攻撃用ペイロードはVBSスクリプトで、QEMUエミュレータを用いてWindows 7の仮想マシンを起動。この仮想環境内にQDoorトロイの木馬を潜伏させ、Qtネットワーキングライブラリを介してリトアニアのIPアドレスに接続し、外部と通信を行います。
さらに、攻撃者はドメインサービスアカウントを乗っ取り、Windows管理ツールであるPowerShellやWMIC(Windows Management Instrumentation Command-line)を使ってネットワーク内を横展開。リモートデスクトップ(RDP)や商用リモート管理ツールXEOXRemoteも悪用しました。
多要素認証(MFA)をアンインストールしようとする試みや、EDR(Endpoint Detection and Response)を無効化するためのSandblaster(EDRキラー)も使用されましたが、Sophos XDRによる検知で一部阻止されています。
影響と重要性
この攻撃はMicrosoft Teamsを利用する組織にとって大きな脅威です。特にMFA未導入のリモートアクセス環境やSophos XDR未導入のサーバーは狙われやすく、クラウドストレージへの大量データ窃取リスクが高まります。

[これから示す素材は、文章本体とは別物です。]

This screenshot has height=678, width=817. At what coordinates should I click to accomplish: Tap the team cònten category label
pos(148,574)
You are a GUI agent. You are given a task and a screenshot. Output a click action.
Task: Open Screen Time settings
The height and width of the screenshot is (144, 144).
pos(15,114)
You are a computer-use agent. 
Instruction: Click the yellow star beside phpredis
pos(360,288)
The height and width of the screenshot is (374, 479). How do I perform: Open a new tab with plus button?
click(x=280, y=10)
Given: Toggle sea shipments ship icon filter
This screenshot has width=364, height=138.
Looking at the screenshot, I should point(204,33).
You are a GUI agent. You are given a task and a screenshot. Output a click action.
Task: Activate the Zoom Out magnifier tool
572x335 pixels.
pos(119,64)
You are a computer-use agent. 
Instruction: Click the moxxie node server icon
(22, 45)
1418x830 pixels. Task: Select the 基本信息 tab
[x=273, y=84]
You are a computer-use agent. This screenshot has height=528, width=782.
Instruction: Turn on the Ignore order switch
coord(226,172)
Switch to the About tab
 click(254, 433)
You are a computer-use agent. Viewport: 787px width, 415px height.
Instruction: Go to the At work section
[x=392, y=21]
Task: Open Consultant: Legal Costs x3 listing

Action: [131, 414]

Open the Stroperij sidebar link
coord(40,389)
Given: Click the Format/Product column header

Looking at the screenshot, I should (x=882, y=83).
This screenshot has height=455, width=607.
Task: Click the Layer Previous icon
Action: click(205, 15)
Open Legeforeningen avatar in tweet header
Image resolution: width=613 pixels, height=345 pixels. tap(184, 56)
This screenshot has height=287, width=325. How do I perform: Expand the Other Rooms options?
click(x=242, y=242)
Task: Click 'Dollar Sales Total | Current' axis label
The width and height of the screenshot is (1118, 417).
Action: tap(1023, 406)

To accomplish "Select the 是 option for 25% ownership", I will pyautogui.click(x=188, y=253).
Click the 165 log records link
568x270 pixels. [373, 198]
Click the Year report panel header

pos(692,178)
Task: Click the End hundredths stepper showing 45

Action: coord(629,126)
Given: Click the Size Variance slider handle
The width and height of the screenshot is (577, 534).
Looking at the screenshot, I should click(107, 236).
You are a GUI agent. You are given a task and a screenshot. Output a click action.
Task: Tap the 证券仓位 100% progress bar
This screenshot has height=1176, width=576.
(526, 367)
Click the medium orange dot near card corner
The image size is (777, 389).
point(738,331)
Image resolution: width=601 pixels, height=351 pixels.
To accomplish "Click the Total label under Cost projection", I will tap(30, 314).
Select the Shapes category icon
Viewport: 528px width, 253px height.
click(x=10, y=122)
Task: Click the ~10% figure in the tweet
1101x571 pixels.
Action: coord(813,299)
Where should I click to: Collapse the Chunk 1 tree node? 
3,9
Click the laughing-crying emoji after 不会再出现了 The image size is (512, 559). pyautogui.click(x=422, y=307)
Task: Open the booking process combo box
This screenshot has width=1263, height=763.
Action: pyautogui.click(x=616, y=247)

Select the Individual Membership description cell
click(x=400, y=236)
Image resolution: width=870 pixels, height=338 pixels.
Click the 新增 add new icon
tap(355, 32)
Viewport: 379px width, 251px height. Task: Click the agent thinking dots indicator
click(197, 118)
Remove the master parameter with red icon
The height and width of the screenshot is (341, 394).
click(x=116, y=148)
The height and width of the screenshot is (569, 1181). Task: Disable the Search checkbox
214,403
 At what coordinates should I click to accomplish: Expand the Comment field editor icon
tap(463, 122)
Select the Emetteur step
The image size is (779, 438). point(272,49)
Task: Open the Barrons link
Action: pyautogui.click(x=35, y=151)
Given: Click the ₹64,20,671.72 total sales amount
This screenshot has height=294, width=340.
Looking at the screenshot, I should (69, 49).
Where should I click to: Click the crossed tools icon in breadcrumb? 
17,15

3AMグループはConti解散後の主要な脅威グループの一つであり、過去のContiの攻撃プレイブックを踏襲しつつ、電話詐称や仮想マシンの悪用といった新たな手法を組み合わせている点が特徴です。これにより単純な脆弱性対策だけでは防御が難しくなっています。
まとめ
3AMランサムウェア攻撃は、高度な社会工学と技術的手法を融合させた複雑なサイバー攻撃の典型例です。Microsoft TeamsやQuick Assistの利用に潜むリスク、多要素認証の重要性、そして仮想マシンを悪用した潜伏戦術に注意が必要です。
組織は以下の対策を強化すべきです:
- Microsoft Teamsアカウントのセキュリティ強化と不審な電話・メールへの警戒
 - Quick Assistの利用制限または監視強化
 - Sophos XDRなどのエンドポイント保護の全端末・サーバーへの導入
 - 全リモートアクセスに対する多要素認証(MFA)の必須化と保護強化
 - EDR無効化試行の監視と防御
 - 仮想マシンやリモート管理ツールの利用状況の継続的な監視
 - 定期的な脅威インテリジェンスの収集と従業員教育の徹底
 
このような多層的な防御策を講じることで、3AMランサムウェアをはじめとする高度な攻撃から組織を守ることが可能です。